There are hundreds of substances that act as antioxidants. These include widely discussed nutrients, like minerals (copper, zinc and selenium) and vitamins (mainly Vitamin A, C and vitamin E), as well as less well-known ones, like flavonoids, carotenoids and polyphenols and many more! The human body naturally produces some antioxidants, as for example glutathione and melatonin. However most of them have to come from food. While all foods contain some antioxidants, plant foods are the primary source as they contain much more antioxidants than animal-based foods. Also, the majority of anti-oxidants in meat and milk are destroyed by cooking.

The anti-oxidant check list

  • Eat plenty of vegetables (and a little fruit)
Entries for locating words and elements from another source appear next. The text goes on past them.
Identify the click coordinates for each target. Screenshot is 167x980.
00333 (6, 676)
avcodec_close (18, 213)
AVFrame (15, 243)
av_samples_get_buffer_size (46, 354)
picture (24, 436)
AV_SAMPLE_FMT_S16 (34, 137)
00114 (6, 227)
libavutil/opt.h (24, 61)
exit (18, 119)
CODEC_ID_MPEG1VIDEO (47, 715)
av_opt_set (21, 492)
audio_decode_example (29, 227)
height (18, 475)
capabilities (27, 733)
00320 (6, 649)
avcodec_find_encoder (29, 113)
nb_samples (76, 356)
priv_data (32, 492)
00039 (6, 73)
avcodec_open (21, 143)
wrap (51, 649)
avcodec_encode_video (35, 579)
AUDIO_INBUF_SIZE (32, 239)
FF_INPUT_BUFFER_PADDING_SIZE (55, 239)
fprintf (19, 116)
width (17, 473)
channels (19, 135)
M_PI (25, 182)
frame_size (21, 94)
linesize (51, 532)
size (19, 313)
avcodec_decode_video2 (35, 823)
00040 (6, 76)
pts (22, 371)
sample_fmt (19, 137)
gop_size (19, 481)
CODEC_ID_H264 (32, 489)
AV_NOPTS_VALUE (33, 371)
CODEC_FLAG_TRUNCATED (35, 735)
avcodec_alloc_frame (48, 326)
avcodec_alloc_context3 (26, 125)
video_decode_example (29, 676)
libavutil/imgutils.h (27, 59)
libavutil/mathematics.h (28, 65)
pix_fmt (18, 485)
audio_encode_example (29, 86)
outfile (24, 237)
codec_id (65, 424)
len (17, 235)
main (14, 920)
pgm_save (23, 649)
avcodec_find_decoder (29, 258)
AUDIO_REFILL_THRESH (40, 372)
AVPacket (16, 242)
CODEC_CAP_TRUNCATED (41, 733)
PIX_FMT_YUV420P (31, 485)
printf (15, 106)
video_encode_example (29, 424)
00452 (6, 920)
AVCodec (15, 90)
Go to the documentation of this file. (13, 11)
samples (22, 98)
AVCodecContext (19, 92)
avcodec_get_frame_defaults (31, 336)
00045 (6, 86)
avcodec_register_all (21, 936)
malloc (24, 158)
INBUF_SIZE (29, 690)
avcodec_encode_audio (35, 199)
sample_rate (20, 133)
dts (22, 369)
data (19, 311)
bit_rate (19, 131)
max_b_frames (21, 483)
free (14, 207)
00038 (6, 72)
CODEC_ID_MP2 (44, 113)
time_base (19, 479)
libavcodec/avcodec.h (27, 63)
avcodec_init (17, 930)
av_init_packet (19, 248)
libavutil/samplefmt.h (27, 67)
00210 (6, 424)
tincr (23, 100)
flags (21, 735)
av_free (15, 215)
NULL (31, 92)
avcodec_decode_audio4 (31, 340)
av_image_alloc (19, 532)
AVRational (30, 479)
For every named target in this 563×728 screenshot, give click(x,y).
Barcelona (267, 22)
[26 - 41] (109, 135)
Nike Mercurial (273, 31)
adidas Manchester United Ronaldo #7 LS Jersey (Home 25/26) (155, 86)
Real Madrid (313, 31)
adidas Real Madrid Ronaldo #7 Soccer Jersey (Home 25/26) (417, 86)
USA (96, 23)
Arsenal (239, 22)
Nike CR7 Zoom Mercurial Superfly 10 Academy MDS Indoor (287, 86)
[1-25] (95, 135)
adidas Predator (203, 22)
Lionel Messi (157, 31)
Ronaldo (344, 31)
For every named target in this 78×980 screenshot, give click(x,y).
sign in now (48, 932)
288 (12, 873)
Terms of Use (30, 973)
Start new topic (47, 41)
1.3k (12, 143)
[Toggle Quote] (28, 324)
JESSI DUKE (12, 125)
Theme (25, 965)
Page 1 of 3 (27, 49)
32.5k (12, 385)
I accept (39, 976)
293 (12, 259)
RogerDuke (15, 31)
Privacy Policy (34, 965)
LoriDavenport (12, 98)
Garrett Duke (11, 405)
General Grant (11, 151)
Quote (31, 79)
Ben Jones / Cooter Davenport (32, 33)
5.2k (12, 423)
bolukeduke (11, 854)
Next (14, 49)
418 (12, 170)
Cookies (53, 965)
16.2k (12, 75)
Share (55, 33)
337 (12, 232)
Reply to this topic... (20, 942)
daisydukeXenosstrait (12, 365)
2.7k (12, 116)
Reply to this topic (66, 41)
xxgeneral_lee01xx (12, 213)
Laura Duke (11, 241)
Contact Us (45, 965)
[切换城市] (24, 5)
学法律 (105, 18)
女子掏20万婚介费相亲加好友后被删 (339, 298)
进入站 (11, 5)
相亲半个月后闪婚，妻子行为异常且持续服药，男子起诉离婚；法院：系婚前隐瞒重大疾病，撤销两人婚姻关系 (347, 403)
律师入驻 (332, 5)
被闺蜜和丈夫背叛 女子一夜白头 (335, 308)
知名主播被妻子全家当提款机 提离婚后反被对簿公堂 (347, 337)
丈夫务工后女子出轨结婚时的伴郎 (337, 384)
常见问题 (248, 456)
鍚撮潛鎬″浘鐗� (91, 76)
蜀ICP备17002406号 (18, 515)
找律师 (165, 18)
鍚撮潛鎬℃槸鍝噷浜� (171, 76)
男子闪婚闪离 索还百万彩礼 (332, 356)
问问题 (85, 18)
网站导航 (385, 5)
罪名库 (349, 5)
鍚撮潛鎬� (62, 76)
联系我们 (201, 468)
  • Cook with herbs and spices, such as curcumin, thyme, rosemary, cocoa, green tea – all good sources of antioxidants
  • Limit alcohol intake, although you could have a small glass of red wine a few nights a week J
  • Limit processed food and highly-refined carbohydrates, which can be powerful promoters of free radical production and oxidation
  • Try to reduce smoking
  • Take moderate amount of exercise, about 30 min of exercise five times per week
  • Get a good night sleep (about 7-8 hours)
  • If you do not feel you are able to regularly eat the optimal amount of vegetables (and fruit) you may wish to consider an antioxidant supplement with a broad range of nutrients such as vitamin C, E, zinc and selenium.